**Task objective**
Treat the line containing "Open more options" as the first line of the answer and the last line of the data as its final line, reproducing every line between exactly.

**Records for processing**
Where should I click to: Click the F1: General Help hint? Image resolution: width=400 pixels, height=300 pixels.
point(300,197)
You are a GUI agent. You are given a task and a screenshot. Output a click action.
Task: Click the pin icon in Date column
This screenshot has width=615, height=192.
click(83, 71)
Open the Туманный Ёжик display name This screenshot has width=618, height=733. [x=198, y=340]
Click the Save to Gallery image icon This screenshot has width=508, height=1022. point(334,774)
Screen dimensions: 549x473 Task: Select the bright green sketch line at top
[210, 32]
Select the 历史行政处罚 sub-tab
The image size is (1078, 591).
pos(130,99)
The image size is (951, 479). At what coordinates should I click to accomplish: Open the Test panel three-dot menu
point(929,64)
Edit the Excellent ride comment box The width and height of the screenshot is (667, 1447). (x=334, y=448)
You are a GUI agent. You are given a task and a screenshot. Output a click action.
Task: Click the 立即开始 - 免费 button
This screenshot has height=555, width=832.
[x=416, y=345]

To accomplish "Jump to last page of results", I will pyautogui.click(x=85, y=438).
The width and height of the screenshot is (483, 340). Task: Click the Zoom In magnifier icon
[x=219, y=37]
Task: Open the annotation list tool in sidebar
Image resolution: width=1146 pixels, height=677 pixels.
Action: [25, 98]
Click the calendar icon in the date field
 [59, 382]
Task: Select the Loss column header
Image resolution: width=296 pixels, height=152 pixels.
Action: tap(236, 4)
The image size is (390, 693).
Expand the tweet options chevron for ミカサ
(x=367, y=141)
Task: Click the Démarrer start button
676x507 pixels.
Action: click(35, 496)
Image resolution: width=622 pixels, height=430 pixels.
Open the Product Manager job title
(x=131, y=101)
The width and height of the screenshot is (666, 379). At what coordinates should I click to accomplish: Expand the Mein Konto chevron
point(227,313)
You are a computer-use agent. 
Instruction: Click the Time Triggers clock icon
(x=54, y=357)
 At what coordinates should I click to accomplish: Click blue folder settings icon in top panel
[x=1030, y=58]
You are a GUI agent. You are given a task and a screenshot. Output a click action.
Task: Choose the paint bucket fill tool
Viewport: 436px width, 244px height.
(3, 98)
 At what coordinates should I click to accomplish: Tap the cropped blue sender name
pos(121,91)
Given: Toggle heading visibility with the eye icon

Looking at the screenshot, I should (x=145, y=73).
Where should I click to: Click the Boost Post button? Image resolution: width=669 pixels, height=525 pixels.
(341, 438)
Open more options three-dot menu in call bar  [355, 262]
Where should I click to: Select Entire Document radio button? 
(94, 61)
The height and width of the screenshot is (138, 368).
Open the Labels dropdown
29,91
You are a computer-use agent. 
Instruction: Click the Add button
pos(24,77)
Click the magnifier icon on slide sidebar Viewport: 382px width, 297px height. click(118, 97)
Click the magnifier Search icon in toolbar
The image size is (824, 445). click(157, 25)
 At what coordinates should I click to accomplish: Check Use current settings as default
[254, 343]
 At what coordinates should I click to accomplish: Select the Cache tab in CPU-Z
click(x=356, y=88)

**Exercise answer**
Open more options three-dot menu in call bar  [355, 262]
Where should I click to: Select Entire Document radio button? 
(94, 61)
The height and width of the screenshot is (138, 368).
Open the Labels dropdown
29,91
You are a computer-use agent. 
Instruction: Click the Add button
pos(24,77)
Click the magnifier icon on slide sidebar Viewport: 382px width, 297px height. click(118, 97)
Click the magnifier Search icon in toolbar
The image size is (824, 445). click(157, 25)
 At what coordinates should I click to accomplish: Check Use current settings as default
[254, 343]
 At what coordinates should I click to accomplish: Select the Cache tab in CPU-Z
click(x=356, y=88)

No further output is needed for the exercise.